Task description – Using the records below, reproduce exactly the lines from the one containing "Open the Kyoto Sanga FC team entry" through the end, and nothing more; skip the images.

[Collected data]

━━━━━━━━

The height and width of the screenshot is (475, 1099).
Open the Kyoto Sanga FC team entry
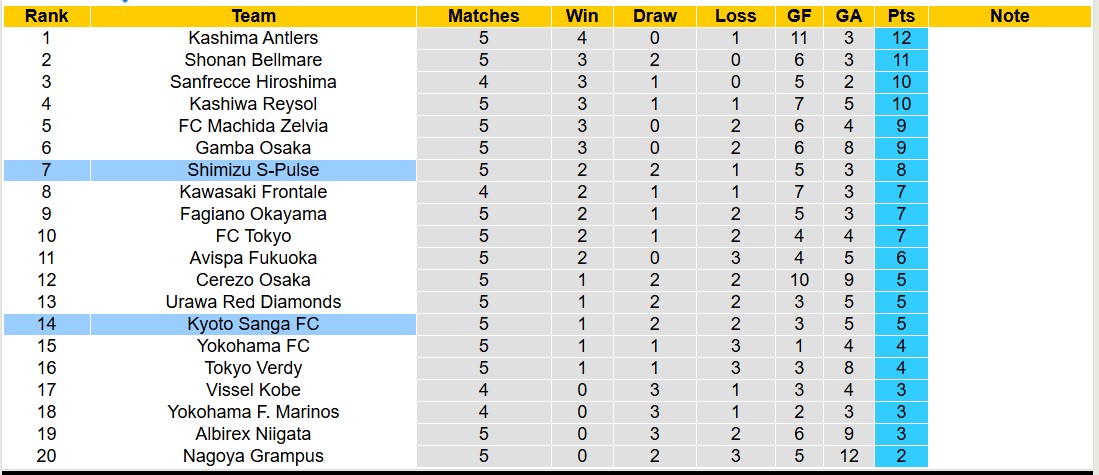click(253, 324)
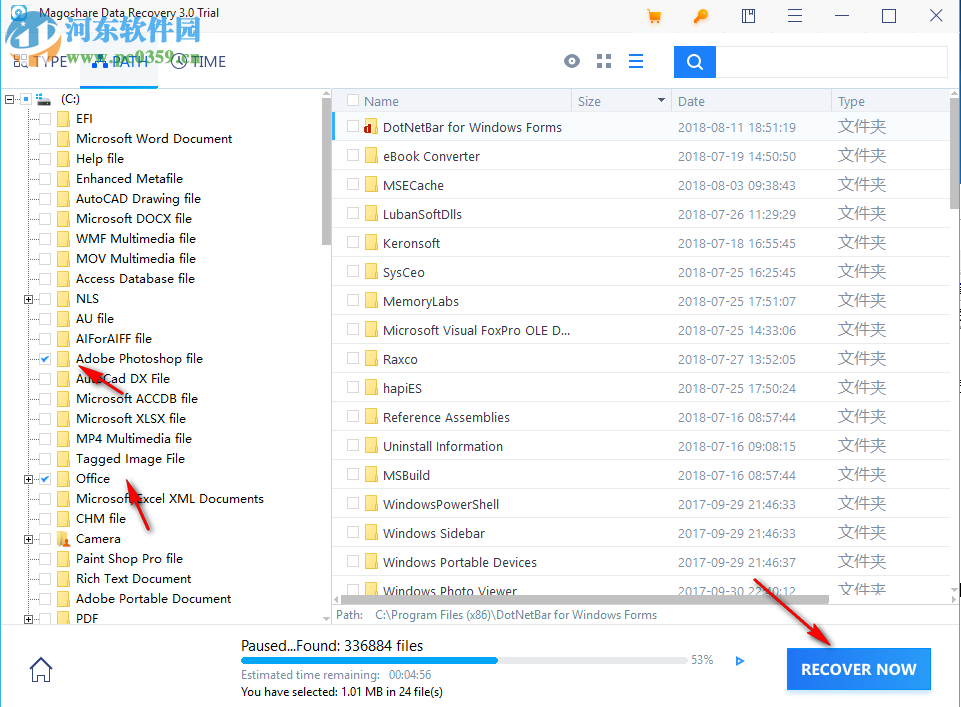Image resolution: width=961 pixels, height=707 pixels.
Task: Switch to the TIME tab
Action: (198, 61)
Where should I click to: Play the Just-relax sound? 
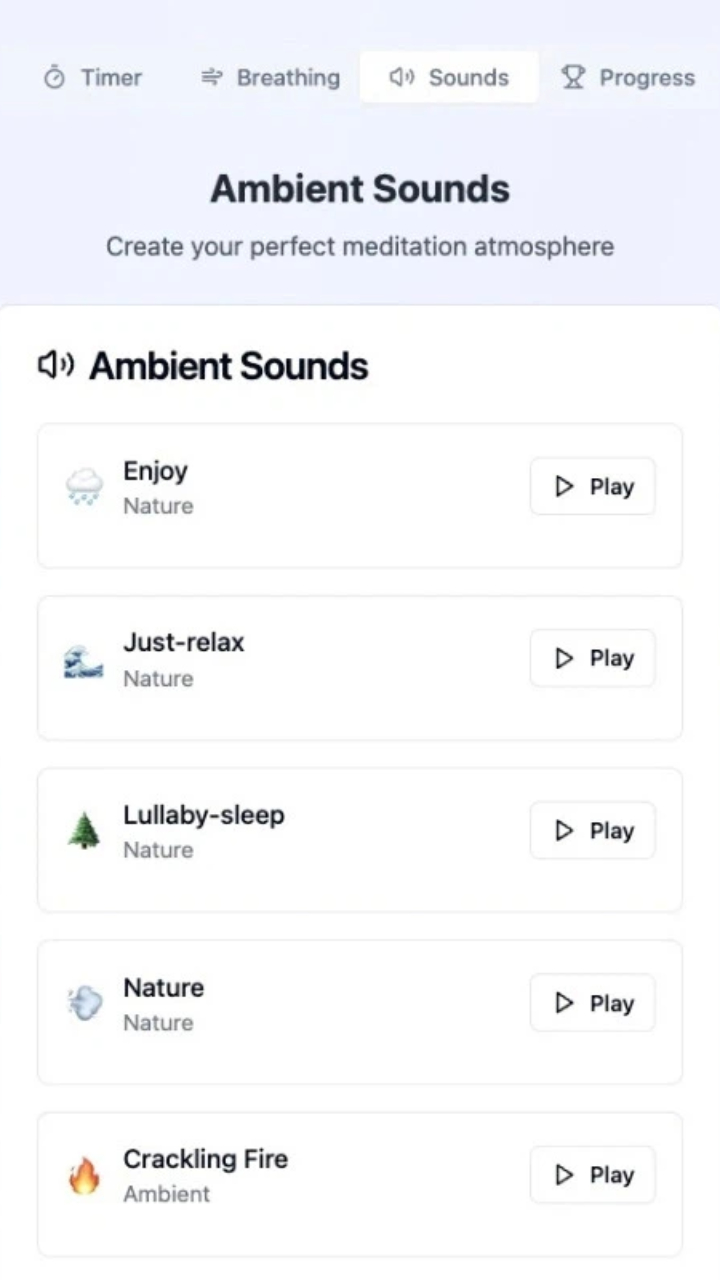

━━━━━━━━

Answer section –
Open the Kyoto Sanga FC team entry
click(253, 324)
Image resolution: width=961 pixels, height=707 pixels.
Task: Switch to the TIME tab
Action: (198, 61)
Where should I click to: Play the Just-relax sound? 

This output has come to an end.